17Jan
By: Cherry Birch On: January 17, 2022

‘Deck the halls with boughs of holly

Fa-la-la-la-la, la-la-la-la

‘Was the season to be jolly’

Whilst this might have been a wonderful time of year for many of us, it might also have been the season of spend, spend, spend …………fa –la –la- la – la – la! If you are anything like me, then it was  the time of year when your credit card got a real work out! If not, was it AfterPay or Zip?

We all joke about this, but unfortunately there is another more concerning side. Maybe the pain does not hit until the credit card statements arrive in January, or you need to make your first BNPL payment, but nevertheless at some point we will all have to pay for all our generosity with our presents or those irresistible sale bargains we picked up! I do not want to be the party pooper and burst your Christmas cracker, but please consider this – Australian households are holding three times as much debt on average than they did 30 years ago. The AFR published an article in December 2021 which stated that Australian households are the second-most indebted in the world, according to new data published by the International Monetary Fund.

So how has Covid affected household debt? The RBA’s January 2022 Chart Pack on the Australian Economy and Financial Markets published that household debt to disposable income ratio is currently around 1.8x, but if you look at the graph below, you’ll see there was a decline in the last year or two. This is a direct result of lockdown with households spending less by not going out. The Australian Prudential Regulation Authority (APRA) has recently said that Australian’s are almost 4 years ahead on their mortgages as a result.

I can understand that retailers have businesses to run and many have had a hard time over the last few years, but what does concern me are the retailers who advertise “Take it today. Take time to pay. Love it forever, pay interest never” (Super Amart) or 60 Months Interest Free. No Deposit. No Interest. With 60 approximately equal payments (Harvey Norman) Of course, there’s then the small print which says that “If there is an outstanding balance after the interest free period ends, interest will be charged at 25.90% p.a”, with “Account service fees of $8.95 per month”. I cannot help thinking that these deals are likely to be taken up by those who can least afford them, and who are already overstretched.

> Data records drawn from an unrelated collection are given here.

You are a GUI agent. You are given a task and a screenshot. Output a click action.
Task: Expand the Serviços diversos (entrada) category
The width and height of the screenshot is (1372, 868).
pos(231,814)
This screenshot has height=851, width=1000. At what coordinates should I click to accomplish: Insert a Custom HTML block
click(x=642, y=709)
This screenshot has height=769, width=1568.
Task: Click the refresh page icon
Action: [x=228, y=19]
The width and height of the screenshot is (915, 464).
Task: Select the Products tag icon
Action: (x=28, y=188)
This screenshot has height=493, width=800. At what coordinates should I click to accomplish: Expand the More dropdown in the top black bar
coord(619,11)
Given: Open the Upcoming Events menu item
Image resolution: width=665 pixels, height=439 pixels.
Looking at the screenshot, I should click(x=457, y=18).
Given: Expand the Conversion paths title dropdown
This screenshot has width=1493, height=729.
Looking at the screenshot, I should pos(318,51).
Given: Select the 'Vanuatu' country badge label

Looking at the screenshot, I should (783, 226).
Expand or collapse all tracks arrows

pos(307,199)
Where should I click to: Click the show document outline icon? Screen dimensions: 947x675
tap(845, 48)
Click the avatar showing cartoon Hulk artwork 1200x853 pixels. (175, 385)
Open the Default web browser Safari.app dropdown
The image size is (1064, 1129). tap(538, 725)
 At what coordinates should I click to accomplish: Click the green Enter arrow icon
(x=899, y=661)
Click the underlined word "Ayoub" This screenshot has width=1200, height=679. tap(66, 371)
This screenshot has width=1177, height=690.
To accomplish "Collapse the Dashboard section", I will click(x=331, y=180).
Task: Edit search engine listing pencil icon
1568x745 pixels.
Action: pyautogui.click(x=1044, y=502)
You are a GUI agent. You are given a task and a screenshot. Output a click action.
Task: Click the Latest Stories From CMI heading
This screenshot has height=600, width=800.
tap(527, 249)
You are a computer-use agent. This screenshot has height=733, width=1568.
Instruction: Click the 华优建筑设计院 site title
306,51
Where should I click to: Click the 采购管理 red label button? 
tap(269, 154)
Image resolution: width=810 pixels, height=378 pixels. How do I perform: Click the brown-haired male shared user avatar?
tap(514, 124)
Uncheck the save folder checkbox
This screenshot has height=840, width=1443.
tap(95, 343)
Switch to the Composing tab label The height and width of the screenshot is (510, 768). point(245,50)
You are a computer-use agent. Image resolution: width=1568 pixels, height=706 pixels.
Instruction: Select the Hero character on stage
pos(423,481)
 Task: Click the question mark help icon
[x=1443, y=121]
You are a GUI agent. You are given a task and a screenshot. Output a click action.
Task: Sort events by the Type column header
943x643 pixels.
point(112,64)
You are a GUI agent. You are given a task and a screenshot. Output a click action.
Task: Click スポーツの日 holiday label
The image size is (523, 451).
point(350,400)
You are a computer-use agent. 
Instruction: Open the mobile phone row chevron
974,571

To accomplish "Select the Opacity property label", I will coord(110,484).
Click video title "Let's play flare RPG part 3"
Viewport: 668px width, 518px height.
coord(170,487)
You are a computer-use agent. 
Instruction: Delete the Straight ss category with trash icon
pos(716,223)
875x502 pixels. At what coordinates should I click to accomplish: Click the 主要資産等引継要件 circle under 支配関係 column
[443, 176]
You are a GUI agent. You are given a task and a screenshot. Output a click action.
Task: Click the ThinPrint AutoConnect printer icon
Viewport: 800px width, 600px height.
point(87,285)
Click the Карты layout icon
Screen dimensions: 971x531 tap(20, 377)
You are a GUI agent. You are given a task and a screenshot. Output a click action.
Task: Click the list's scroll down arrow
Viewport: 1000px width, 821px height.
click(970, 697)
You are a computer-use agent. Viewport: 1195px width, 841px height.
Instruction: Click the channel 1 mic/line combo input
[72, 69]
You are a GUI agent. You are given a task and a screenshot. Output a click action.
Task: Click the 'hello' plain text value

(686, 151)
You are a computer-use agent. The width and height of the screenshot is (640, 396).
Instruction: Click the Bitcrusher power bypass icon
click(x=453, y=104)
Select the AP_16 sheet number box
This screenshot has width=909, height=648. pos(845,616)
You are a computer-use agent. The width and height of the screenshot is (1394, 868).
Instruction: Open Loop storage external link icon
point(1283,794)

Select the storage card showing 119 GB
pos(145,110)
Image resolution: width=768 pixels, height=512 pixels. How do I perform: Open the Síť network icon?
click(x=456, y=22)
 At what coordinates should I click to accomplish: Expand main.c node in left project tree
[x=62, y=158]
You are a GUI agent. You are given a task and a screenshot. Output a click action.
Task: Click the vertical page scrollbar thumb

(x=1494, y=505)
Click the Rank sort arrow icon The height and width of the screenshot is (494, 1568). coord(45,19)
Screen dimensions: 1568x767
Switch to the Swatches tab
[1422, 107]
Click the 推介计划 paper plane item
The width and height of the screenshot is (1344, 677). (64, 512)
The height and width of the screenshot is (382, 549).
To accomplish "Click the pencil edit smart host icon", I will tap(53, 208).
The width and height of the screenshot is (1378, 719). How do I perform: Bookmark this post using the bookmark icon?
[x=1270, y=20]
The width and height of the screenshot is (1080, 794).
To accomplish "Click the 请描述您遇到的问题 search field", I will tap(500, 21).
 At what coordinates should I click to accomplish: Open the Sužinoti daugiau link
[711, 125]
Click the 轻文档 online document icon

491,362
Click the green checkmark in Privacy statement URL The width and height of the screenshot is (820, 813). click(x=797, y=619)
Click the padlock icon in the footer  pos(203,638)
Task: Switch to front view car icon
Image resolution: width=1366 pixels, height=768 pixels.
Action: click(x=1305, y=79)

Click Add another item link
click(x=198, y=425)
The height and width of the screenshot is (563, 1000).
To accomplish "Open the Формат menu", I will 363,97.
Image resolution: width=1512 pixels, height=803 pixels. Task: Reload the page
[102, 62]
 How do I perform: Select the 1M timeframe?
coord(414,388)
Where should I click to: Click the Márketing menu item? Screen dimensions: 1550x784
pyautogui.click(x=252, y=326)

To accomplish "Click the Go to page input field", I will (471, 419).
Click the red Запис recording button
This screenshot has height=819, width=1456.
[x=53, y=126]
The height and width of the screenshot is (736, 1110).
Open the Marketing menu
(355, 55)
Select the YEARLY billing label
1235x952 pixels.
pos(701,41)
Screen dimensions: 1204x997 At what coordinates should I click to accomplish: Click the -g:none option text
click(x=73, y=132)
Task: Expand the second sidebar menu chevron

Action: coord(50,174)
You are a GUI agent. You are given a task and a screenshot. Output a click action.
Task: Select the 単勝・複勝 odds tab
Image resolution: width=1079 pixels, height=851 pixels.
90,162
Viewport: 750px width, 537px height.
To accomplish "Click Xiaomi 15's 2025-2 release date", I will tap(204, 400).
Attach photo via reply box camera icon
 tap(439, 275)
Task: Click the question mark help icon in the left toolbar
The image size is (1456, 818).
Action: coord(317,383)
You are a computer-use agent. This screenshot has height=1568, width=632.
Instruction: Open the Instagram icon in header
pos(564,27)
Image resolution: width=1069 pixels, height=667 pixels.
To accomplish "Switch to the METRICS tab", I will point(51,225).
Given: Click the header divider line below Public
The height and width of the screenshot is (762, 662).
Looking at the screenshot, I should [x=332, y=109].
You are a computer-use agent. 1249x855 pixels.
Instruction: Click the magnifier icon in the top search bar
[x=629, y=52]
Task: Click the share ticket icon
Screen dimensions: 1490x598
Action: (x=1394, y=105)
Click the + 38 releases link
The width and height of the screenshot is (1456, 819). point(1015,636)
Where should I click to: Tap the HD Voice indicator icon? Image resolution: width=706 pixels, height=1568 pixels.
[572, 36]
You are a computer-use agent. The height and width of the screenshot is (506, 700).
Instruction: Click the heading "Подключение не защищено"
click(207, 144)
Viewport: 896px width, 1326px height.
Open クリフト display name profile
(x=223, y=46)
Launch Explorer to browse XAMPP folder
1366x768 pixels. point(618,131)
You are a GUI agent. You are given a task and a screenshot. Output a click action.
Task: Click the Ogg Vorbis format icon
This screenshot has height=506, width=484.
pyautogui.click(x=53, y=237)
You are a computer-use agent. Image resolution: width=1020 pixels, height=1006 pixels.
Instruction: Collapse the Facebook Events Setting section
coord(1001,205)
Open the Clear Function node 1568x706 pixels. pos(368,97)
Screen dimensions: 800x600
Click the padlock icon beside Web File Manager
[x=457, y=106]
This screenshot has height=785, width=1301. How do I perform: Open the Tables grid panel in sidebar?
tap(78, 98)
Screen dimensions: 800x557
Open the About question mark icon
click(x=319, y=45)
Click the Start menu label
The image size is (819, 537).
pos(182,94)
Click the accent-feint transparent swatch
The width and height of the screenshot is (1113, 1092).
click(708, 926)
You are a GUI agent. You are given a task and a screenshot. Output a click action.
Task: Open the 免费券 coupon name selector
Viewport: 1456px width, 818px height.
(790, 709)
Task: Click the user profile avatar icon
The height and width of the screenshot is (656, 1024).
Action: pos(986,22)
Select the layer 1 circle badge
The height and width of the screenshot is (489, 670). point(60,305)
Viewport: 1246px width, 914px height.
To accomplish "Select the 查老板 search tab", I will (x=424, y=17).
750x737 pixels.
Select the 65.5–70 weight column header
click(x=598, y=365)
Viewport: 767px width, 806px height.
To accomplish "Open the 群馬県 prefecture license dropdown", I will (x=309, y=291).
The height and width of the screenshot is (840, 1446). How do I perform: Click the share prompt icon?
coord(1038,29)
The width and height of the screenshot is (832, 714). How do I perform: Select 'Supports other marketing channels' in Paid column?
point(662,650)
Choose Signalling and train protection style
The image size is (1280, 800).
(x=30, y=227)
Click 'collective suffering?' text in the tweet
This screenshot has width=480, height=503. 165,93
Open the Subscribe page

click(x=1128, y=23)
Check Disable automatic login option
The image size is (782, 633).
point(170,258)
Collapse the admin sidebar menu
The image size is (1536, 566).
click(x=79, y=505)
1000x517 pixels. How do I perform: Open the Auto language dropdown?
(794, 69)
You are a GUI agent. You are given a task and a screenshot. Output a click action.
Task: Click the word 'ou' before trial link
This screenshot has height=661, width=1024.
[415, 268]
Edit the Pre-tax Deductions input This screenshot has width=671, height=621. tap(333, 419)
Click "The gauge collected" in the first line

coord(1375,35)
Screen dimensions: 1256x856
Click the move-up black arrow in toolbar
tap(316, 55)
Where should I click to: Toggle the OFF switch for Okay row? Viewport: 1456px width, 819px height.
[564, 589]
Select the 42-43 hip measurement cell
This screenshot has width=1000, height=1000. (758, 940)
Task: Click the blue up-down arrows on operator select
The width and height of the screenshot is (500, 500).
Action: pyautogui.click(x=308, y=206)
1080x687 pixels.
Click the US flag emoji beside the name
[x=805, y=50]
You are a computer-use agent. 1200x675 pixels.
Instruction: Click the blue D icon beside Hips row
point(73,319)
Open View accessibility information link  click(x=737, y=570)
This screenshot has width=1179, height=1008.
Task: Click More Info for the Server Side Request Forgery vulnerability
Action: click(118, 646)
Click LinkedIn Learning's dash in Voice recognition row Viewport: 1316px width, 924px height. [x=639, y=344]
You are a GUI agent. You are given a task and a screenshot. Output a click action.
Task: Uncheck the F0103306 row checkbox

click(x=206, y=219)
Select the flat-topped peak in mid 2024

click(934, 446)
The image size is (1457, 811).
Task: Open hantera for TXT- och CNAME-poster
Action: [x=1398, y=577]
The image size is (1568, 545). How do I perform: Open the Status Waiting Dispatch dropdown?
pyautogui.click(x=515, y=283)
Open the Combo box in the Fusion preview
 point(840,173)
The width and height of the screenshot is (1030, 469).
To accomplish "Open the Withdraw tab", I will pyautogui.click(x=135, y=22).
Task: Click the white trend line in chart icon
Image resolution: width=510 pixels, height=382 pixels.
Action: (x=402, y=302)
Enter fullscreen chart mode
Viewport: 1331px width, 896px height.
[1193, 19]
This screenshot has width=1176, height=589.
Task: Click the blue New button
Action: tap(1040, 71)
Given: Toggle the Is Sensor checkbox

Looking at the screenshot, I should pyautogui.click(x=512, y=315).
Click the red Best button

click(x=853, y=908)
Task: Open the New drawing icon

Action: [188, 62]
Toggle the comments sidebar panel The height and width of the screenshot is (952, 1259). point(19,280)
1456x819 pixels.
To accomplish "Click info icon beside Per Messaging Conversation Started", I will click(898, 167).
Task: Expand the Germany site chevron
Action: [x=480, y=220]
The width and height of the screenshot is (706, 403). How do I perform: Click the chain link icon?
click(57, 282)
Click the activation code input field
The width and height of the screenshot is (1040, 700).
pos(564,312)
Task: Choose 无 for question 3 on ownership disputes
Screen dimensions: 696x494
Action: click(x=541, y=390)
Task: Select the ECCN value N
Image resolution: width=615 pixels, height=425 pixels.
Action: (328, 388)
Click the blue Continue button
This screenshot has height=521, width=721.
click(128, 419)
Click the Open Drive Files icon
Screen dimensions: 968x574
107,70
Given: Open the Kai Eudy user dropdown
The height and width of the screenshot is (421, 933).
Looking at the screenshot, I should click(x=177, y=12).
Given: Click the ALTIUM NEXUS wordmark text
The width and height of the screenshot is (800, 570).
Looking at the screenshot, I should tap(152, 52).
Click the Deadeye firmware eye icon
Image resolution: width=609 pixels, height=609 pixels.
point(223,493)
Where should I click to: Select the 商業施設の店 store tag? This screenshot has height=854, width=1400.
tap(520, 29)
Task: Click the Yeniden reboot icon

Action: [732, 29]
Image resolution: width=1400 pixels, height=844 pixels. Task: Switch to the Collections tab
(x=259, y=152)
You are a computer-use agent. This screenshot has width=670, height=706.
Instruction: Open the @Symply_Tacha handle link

So, is all debt bad? No of course not – after all – I started this article by saying I have been giving my credit card a good work out! However, we need to be able to pay for all these goodies!! I am also conscious that interest rates are very low, but they are going to rise again, and most analysts expect that to happen later this year – despite the RBA insisting it will not be till 2024.

As part of one of the financial courses that we run, we look at personal finance and use a fictitious example of a guy, Nick, who is in big financial trouble – too much debt, some of which has been borrowed from a rather nasty character who is threatening poor Nick with knee capping if he does not get paid immediately! So how do we rescue Nick’s kneecaps? Tough love you may call it but Nick must sell some of his assets so he can pay off some of his debts – obviously starting with the loans with the highest interest rates first. For many of us, the credit card must be the priority.

If this all sounds rather too familiar to you, can I urge you to start 2022 with a clear out. It is amazing how much we manage to accumulate – maybe an eBay/ FB Marketplace session, or a garage sale is overdue. Who knows what you could realise? Some tough love might also be needed to get you back on track.